All this time I have been pregnant, I have been pretty cool…cool as a cucumber, in fact. However, for the last week or so I have started to develop back pain. This pain has been shooting down my leg and has made walking very difficult. I am looking into it and hope to figure out exactly what it is and how to get rid of it but the frustration has thrown me into an emotional tizzy.

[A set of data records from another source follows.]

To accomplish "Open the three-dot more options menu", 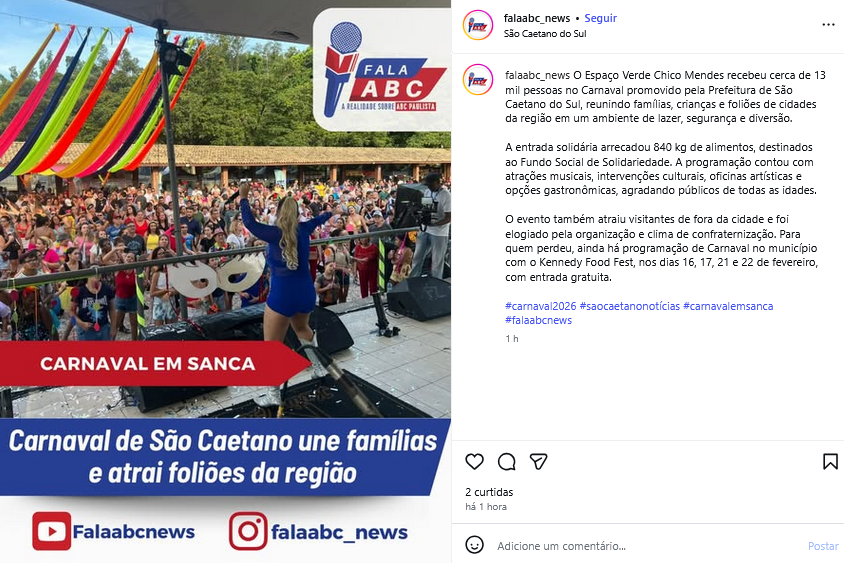I will (828, 25).
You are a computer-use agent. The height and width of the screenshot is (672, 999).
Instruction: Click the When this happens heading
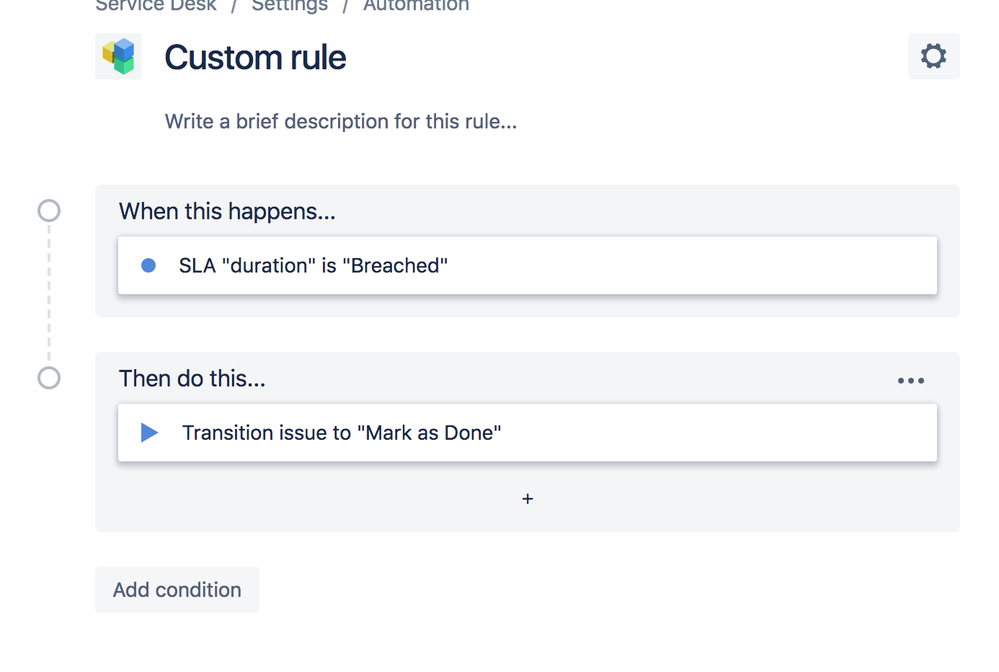pyautogui.click(x=227, y=211)
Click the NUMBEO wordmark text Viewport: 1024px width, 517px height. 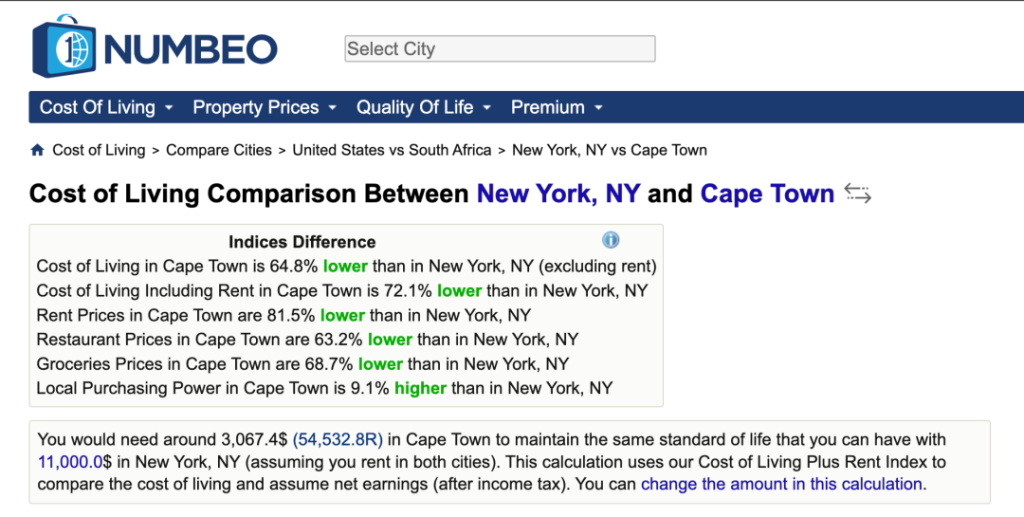coord(190,49)
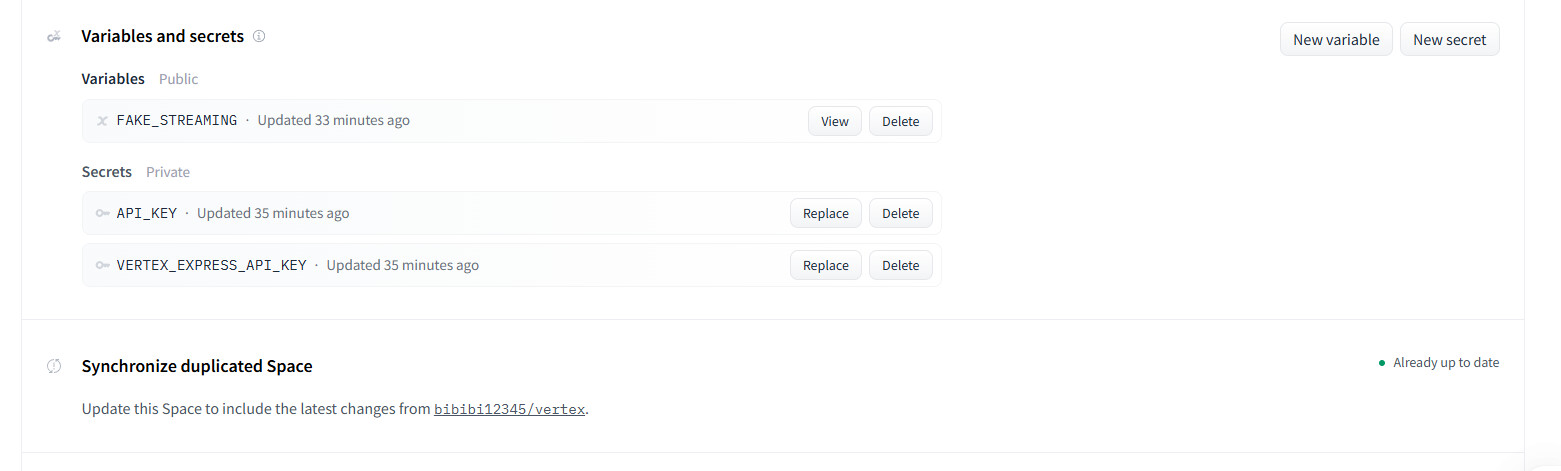Open the bibibi12345/vertex link
Viewport: 1561px width, 471px height.
pyautogui.click(x=509, y=410)
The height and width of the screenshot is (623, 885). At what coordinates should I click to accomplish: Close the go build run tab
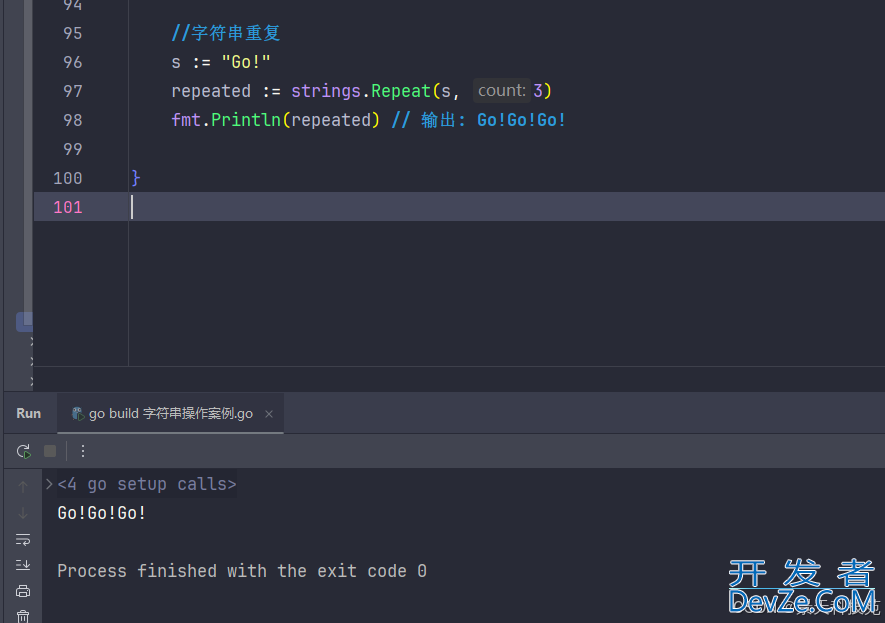pos(269,414)
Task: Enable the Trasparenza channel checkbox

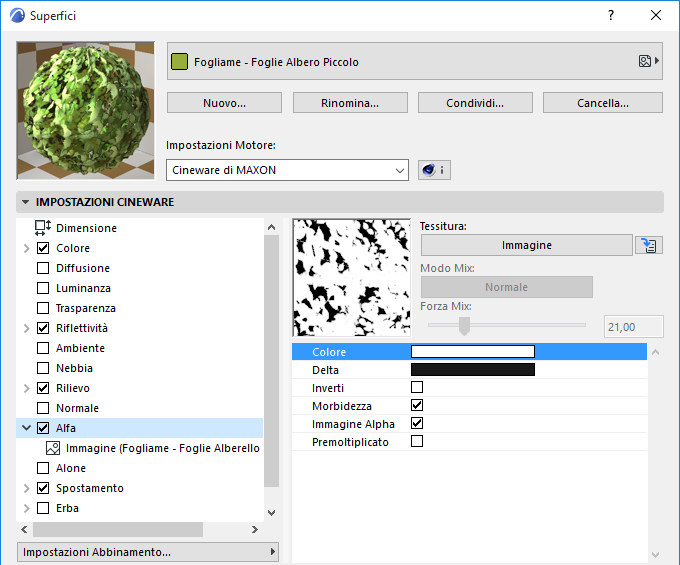Action: [43, 308]
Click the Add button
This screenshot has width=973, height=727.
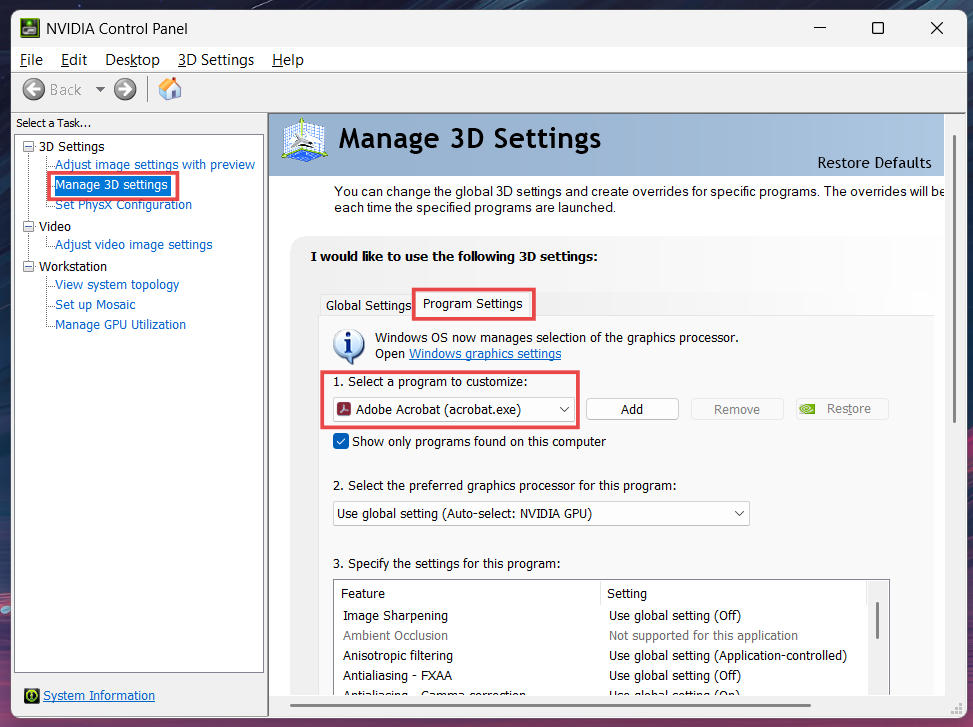click(631, 408)
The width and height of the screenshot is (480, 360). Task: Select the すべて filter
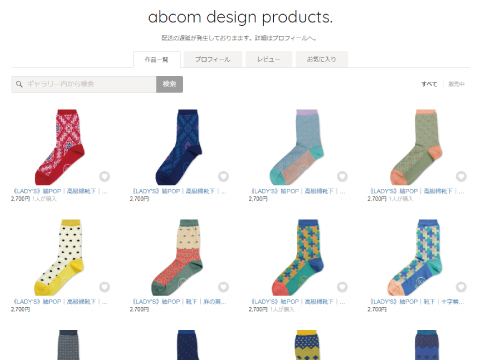click(x=429, y=84)
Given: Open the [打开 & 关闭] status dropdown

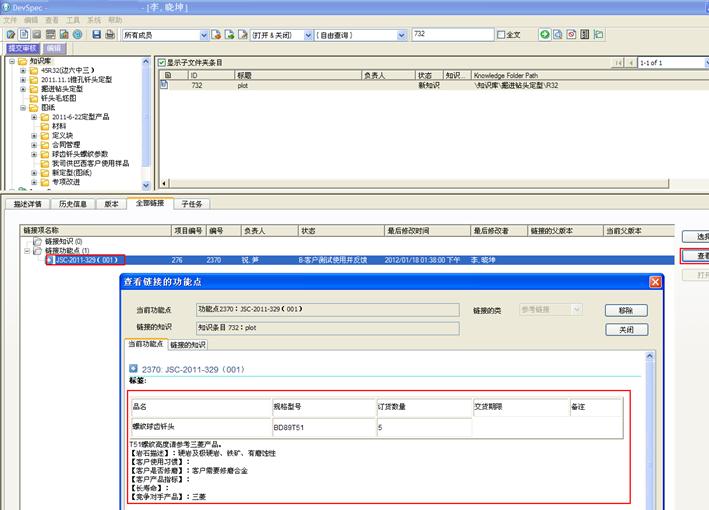Looking at the screenshot, I should click(308, 35).
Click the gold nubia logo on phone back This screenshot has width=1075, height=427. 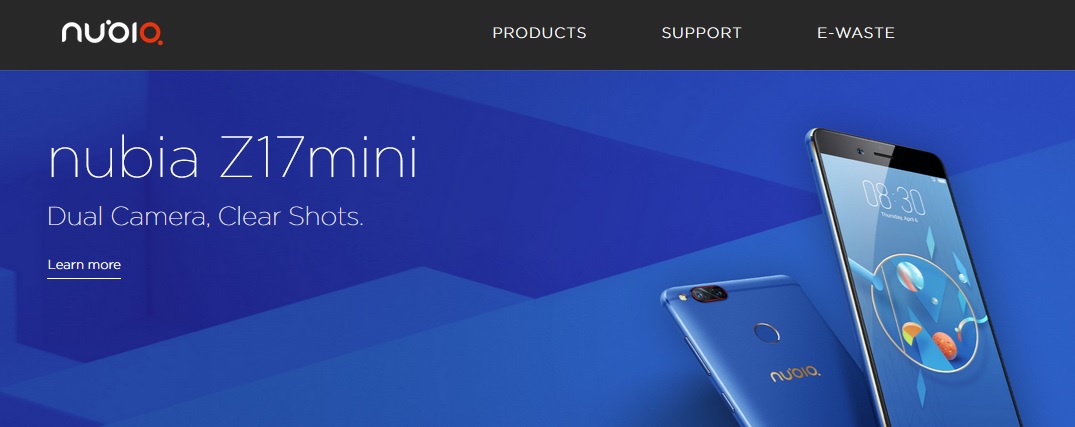pyautogui.click(x=795, y=374)
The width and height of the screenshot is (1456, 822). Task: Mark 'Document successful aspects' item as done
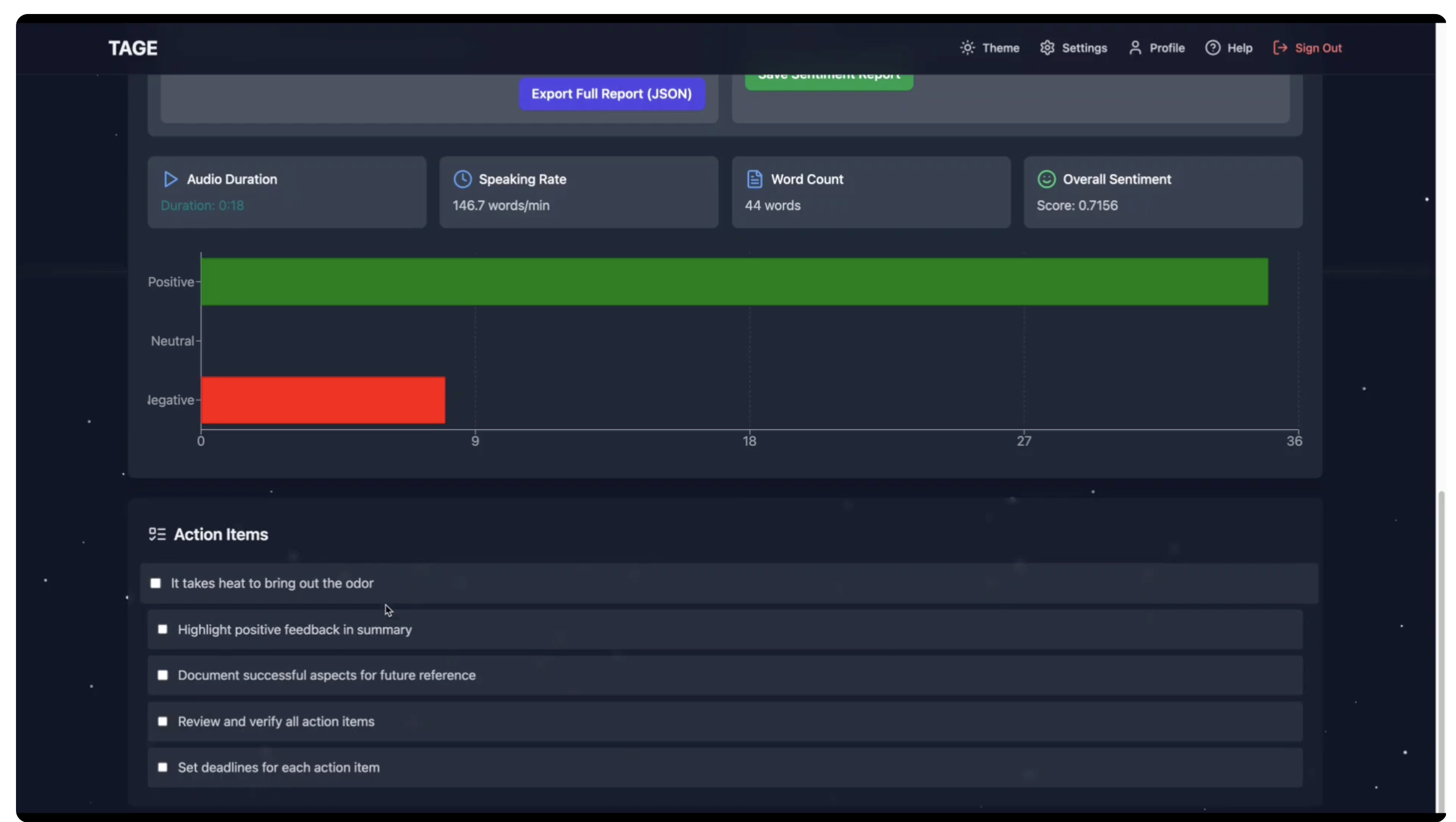(163, 675)
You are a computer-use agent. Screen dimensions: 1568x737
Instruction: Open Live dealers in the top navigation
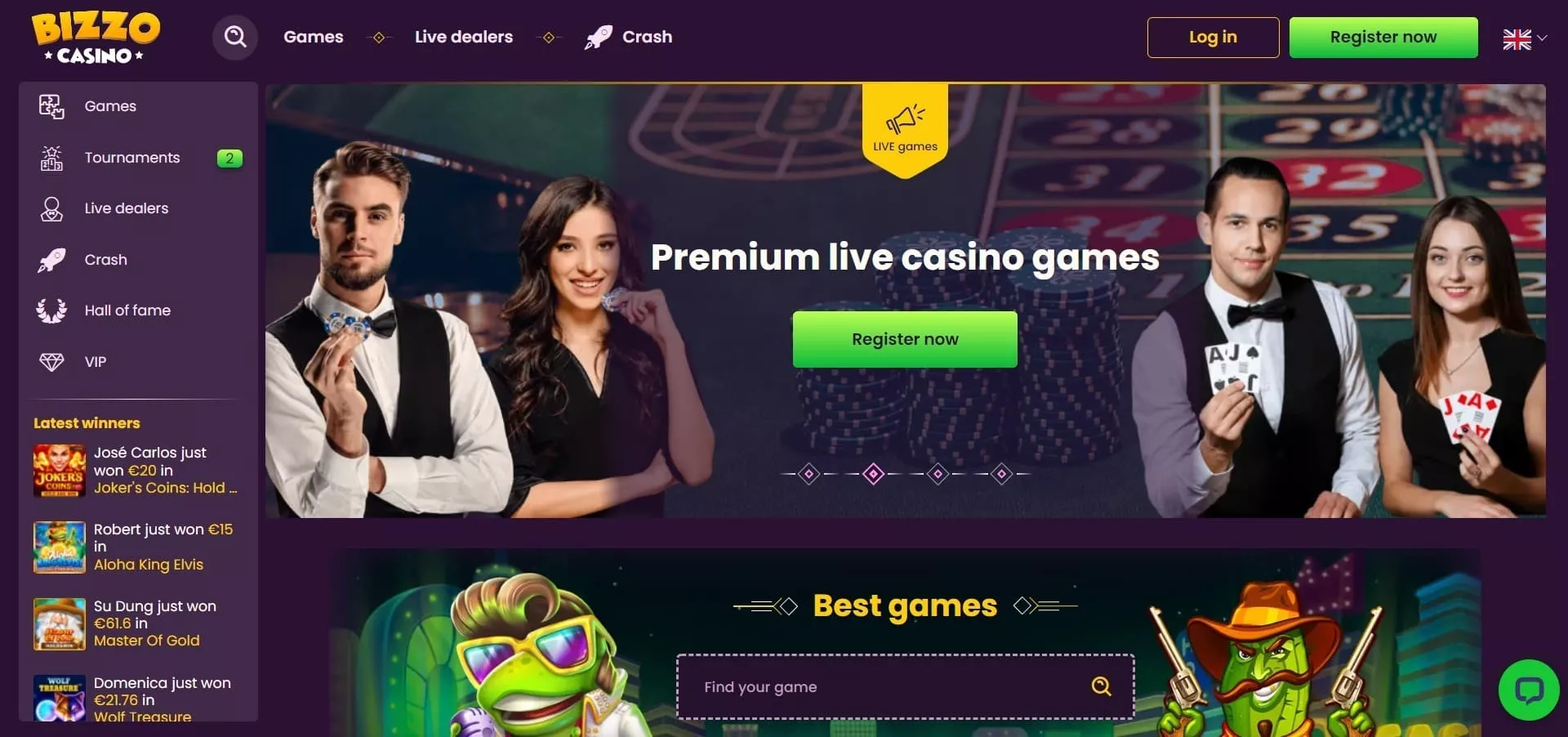[464, 37]
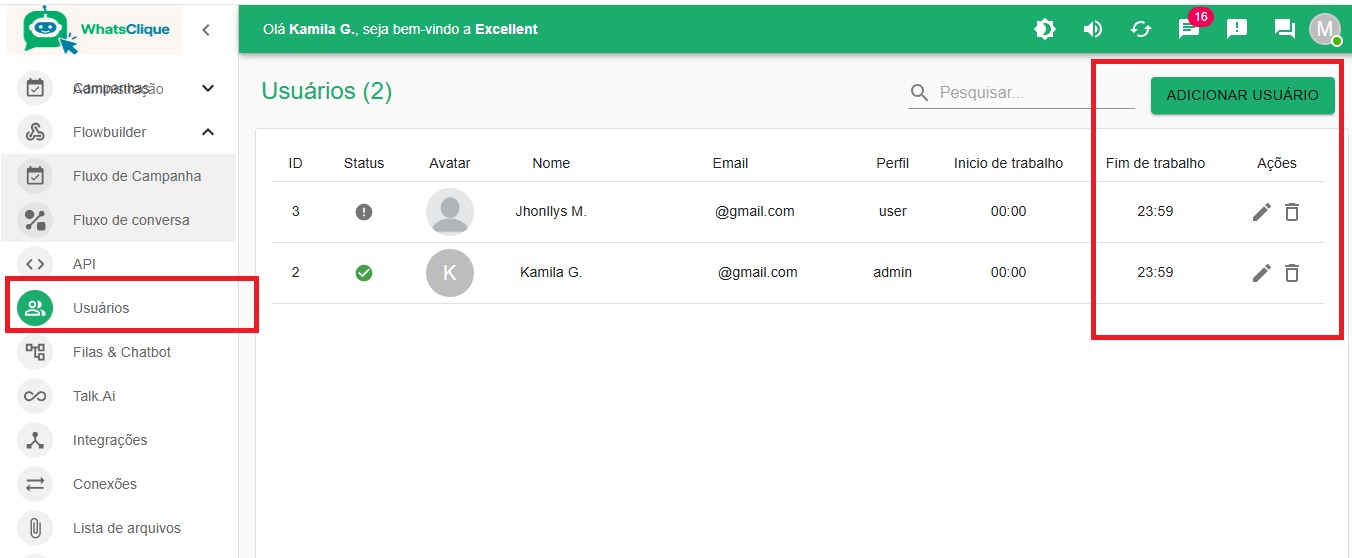Open the Conexões sidebar item
This screenshot has height=558, width=1352.
pos(105,484)
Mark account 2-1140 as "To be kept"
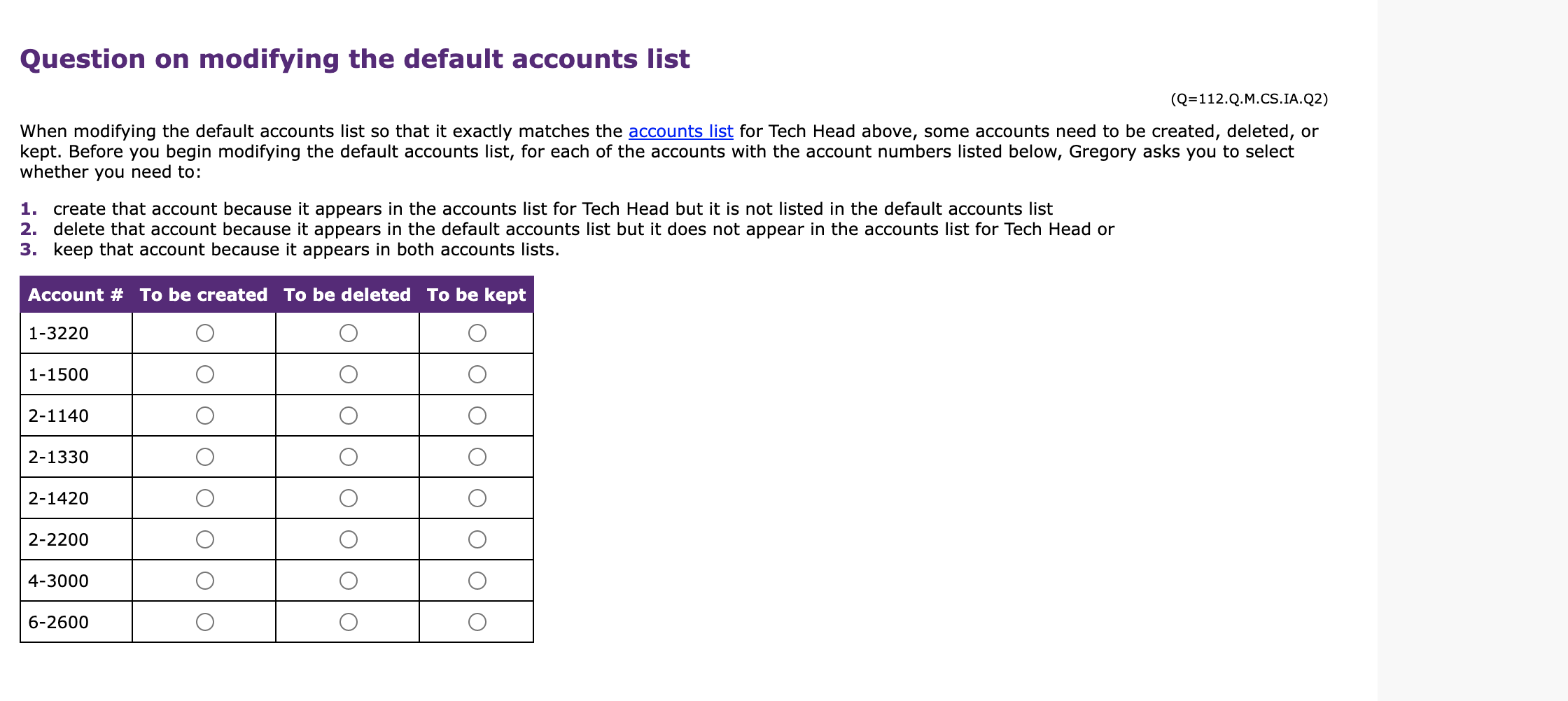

I think the distress and pregnancy hormones combined have disrupted my well balanced mood and unleashed a monster…and all is being directed at my poor husband. The little annoying things he does set me over the edge! He has been doing all kinds of unnecessary things lately that have been upsetting me. However, I need to catch myself/my reactions to him and stop at once and respond in my usual way if I disagree instead of unleashing a torrent of rage or tears. I know I am being over the top but just cannot seem to stop myself at the time. I think this may be part of the pregnancy hormones and mood swings that I have heard about.
I am hoping by being aware I can try to control myself. Pregnancy is no fun. I have had it relatively easy but am sick of this and ready to be done with it. Nine months really seems to be a long time. Modern science should find a way to focus on making it shorter and more tolerable! However, I suppose if we want a global population decrease to save the planet then we ought to leave it be and tell the truth more about how miserable and unappealing the 9 months are-even if one is like me and it is not so miserable. Ha ha ha. Of course, the cute little monkey you get at the end is what people keep saying makes it worth it so that is a hard one to beat despite the not so fun 9 months. Anyway, hanging in there and hoping to be a nicer person to my poor hubby. Wish me luck!